Como já foi insistentemente focado, a qualidade nutricional do colostro representa uma mais-valia nutricional e sanitária. Numa situação económica difícil como se encontram as nossas explorações, impressiona o facto de uma quantidade considerável de colostro ser inutilizado, ou seja colocado para o lixo. Uma forma deste ser aproveitado, passa pela sua conservação e posterior administração.

Uma vaca normal é capaz de produzir entre 40 e 70 litros de colostro, o suficiente para alimentar um vitelo durante aproximadamente 3 semanas.

A conservação do colostro pode ser feita de 3 formas:

1ª- Refrigeração - Não é viável, visto não ser economicamente sustentável arranjar câmaras de refrigeração suficientes.

 

2ª- Congelação - Trata-se do melhor processo, mas também não é possível arranjar câmaras frigoríficas suficientes. Deve ser usada para guardar apenas algumas doses de colostro para aqueles vitelos, cujas mães, morreram, não o produzem ou este é de má qualidade, ou então são ordenhadas antes do parto.
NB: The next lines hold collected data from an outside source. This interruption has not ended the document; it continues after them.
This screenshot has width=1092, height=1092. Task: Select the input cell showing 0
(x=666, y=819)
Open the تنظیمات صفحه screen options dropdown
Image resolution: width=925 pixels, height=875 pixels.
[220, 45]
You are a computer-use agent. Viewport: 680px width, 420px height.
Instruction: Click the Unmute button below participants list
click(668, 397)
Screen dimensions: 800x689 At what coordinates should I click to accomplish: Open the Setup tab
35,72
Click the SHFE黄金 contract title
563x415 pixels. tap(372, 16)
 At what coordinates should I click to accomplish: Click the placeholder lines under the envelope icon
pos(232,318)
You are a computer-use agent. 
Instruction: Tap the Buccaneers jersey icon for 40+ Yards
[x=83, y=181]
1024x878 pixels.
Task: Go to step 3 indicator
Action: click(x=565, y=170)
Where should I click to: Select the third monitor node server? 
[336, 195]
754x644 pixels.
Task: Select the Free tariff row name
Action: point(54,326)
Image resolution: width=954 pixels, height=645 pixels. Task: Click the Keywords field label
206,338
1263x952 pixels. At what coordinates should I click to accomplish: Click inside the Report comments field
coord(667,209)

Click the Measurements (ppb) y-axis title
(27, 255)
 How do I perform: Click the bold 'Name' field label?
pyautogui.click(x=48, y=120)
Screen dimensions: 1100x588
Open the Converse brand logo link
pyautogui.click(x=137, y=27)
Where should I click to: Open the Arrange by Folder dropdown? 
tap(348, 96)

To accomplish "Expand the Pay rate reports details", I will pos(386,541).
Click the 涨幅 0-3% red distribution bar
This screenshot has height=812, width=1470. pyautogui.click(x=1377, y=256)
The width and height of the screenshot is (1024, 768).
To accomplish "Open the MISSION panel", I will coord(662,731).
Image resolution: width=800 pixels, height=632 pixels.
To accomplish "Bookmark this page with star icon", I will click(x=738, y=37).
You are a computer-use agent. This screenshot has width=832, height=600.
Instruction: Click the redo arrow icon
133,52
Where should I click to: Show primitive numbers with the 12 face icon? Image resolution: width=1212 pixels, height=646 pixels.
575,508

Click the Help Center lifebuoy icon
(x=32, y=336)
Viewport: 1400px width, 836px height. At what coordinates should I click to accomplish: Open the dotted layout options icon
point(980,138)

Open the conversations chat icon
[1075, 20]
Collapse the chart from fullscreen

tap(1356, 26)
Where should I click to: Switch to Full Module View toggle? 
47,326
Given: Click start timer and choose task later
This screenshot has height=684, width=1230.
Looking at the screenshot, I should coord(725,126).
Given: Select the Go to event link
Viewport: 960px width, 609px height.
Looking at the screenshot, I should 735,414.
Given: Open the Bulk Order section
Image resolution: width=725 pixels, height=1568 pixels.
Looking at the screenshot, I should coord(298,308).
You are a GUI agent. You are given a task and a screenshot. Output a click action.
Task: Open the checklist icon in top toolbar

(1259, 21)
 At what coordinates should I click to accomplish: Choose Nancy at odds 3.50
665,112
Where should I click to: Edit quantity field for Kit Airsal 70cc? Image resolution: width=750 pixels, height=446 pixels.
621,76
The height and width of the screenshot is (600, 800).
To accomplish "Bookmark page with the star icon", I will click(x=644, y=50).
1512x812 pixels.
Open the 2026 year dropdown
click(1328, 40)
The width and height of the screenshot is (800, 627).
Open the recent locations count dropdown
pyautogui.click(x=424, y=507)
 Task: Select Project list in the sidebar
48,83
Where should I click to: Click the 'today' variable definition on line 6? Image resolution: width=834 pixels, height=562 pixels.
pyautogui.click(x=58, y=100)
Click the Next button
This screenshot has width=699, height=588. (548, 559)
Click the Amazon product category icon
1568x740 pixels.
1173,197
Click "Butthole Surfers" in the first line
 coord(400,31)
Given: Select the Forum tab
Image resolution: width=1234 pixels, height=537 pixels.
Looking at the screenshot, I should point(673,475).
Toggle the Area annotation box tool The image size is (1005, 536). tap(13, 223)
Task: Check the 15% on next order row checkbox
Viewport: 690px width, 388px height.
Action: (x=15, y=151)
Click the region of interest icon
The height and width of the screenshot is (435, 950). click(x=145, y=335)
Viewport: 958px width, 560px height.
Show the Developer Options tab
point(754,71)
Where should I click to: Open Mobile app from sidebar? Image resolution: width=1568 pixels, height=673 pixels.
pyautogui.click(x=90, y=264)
O colostro congelado não perde nenhumas das suas qualidades, no entanto, deve-se ter cuidado com a descongelação. Deve ser feita em banho-maria ou à temperatura ambiente. A administração deve ser feita à temperatura de 37º a 38º

Ou seja à temperatura corporal do animal. Nunca aquecer o colostro no fogão e, não ultrapassar os 38º a 40º porque as imunoglobulinas destroem-se facilmente com o calor. Para congelar, deve ser escolhido colostro de superior qualidade, de cor amarela, denso e preveniente de vacas mais velhas.

 

3ª- Ensilagem ou fermentação anaeróbia - Trata-se da forma mais fácil e que melhor pode ser executada pelos nossos agricultores. O processo consiste na colocação do colostro em garrafões de plástico até encher completamente, mantê-los tapados durante aproximadamente 10 dias e depois administrar aos vitelos. Durante o processo de ensilagem a conservação é feita pela fermentação anaeróbia, com a transformação da lactose existente no colostro em ácido láctico, com redução do pH e consequente aumento da acidez. A administração faz-se passados 10 dias, devendo este ser diluído em água, (2 partes de colostro para 1 de água). Esta deve estar à temperatura de aproximadamente 40º no verão e 50º no Inverno. A diluição é importante, dado que o colostro é muito rico em sólidos.

Um adequado maneio do colostro pode reduzir significativamente os índices de, doenças e mortes, e as perdas económicas decorrentes do uso de medicamentos, do crescimento reduzido e das baixas performances reprodutivas.

Nunca esquecer que os cuidados a ter com a administração de colostro às suas vitelas devem ser os mesmos a utilizar para aqueles vitelos que vão ser vendidos para qualquer viteleiro. Os prejuízos que tem na vossa exploração deve-os reportar para os viteleiros para os quais vende os seus vitelos e, nunca esquecer o ditado; (não queiras para os outros, o que não queres para ti).